Silence Genti is a former Zimbabwean journalist now living in London. Silence has written for publications such as Toronto Star, The Beat and NOW and also co-founded The Insider, a now-defunct community newspaper. A father of two, he is an avid community builder dedicated to building a better world for his children. He can be reached via

I often say I didn't know I was black until I came to Canada. It’s not that my skin colour changed when I landed at Pearson Airport. Rather, it’s the fact that my melanin became the primary, if not only, definition of who I am.

I don’t know how Mathieu Da Costa, the first Black person in Canada according to some records, felt when he landed in what is now Canada as part of a 1604 Portuguese exploration team. But I struggle with the idea that all of me, and who I am, wholly belongs in this narrow box.

Four centuries past Da Costa’s expedition, the Black community now accounts for approximately 16% of the population defined as a visible minority.

In the last century, artists like Montreal’s Oscar Peterson and Nova Scotia-born contralto Portia White rose to prominence. Their success paved the way for another generation of stars including Jully Black, Michee Mee, Maestro Fresh Wes, Saukrates and Measha Brueggergosman. And London has its fair share of black artists. At present, London’s black community is diverse in origins -- descendants of the early black communities, Africa and the Caribbean and Latin America.

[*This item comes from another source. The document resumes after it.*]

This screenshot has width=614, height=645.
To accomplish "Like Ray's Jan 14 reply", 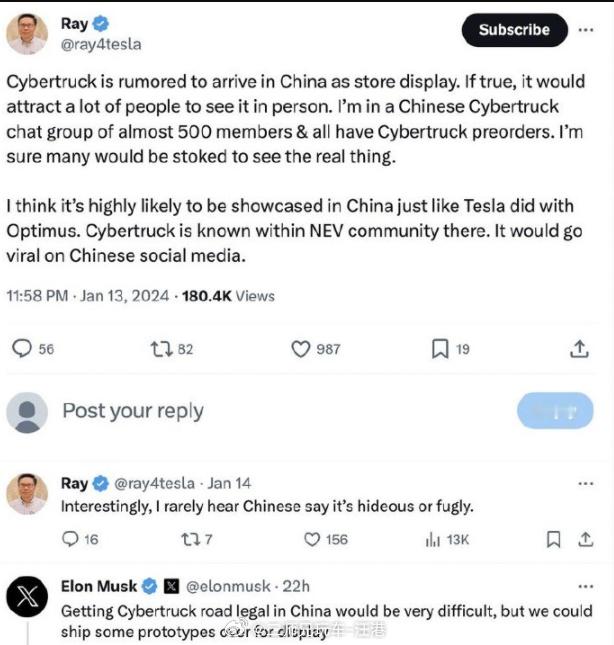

JagHuligin was born into a family of five in the Bahamas. He grew up singing in church and his mother pushed for him to be a singer. His grandmother was a folklore singer signed to a major record label. He came to London via Fanshawe College.

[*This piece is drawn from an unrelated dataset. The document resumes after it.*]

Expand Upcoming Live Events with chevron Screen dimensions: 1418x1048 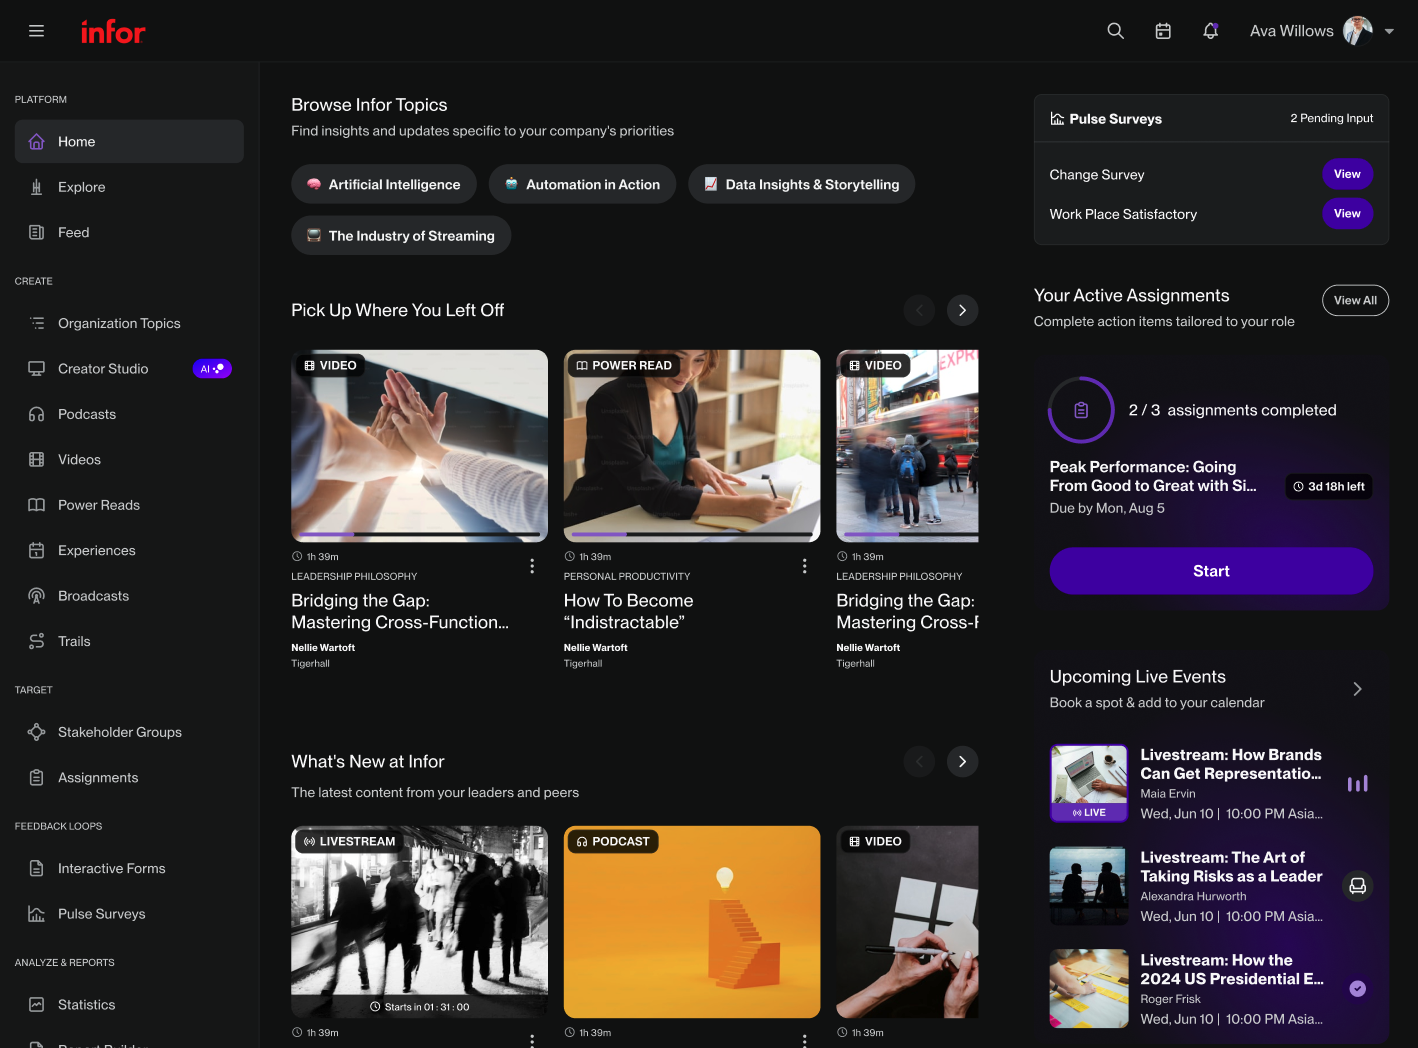[x=1357, y=689]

In true Bahamian fashion, there is a strong maternal figure at the centre of his life. “My mom was always trying to get me to do things. Do this choir thing, she would say. All my Saturdays and Sundays were taken up [because she wanted me to do music]. If it wasn't for her doing that, I wouldn't be here.”

His compatriot Asante grew up in Markham, east of Toronto. His mother and father are Haitian & Jamaican respectively. He grew up in what he calls blackness.

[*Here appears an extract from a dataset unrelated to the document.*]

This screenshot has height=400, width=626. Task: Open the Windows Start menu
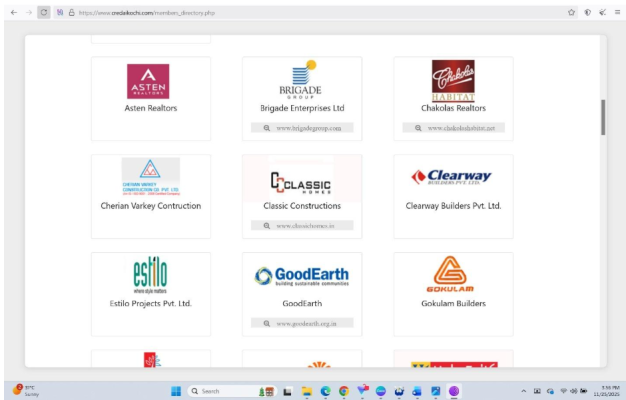click(x=177, y=390)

“I was consuming so many different cultures [when growing up]. Some people around me though only knew black culture when they went to university. Yet I walk into some places where some people feel like they need to prove that they are black.”

He has issues with the term black. “I don’t think the word captures who we are. There are Jamaicans, Nigerians, and many others…Why do we allow ourselves to be locked in one box.”

“I wouldn’t call myself a black artist. Were it not a business choice, I’d never promote myself as such…Music is more than just colour. I only make music that calls to me.”

Jag agrees: “It makes it easier for the industry to label you as black and urban. Because different genres are associated with certain people.”

He adds: “Most people seem to identify Black American culture as Black Canadian culture. There are similarities but there are major differences as well.”

Nigerian-born visual artist Amsa Yaro agrees American Black culture and history is “jumbled up together” with Canadian.

“I was only fully aware of Canada as a country when a relative of mine came to school here and that was the beginning of my full-on awareness of Canada even being in existence, so US black culture and history was more well-known than Canadian, especially in the media.”

“Even when I moved here, there wasn't a lot of talk about Canadian black history, you literally had to search for it to find it or you stumble upon it along the way.”

There are dangers in failing to recognize the diversity within the black community, she cautions: “By throwing us into one box, we are expected to behave a certain way that if it doesn't fit into the box, it is deemed as a threat. It kills creativity, trust, and fellowship because we are forced to conform or not be understood when things are approached differently. It creates unhealthy competition where resources are hoarded amongst groups, not shared to make the whole stronger.”

The vibrancy of the black community, the stories of who we are, can be lost inside a box. If we take the time to know and acknowledge all these layers, all of London becomes richer and benefits from this.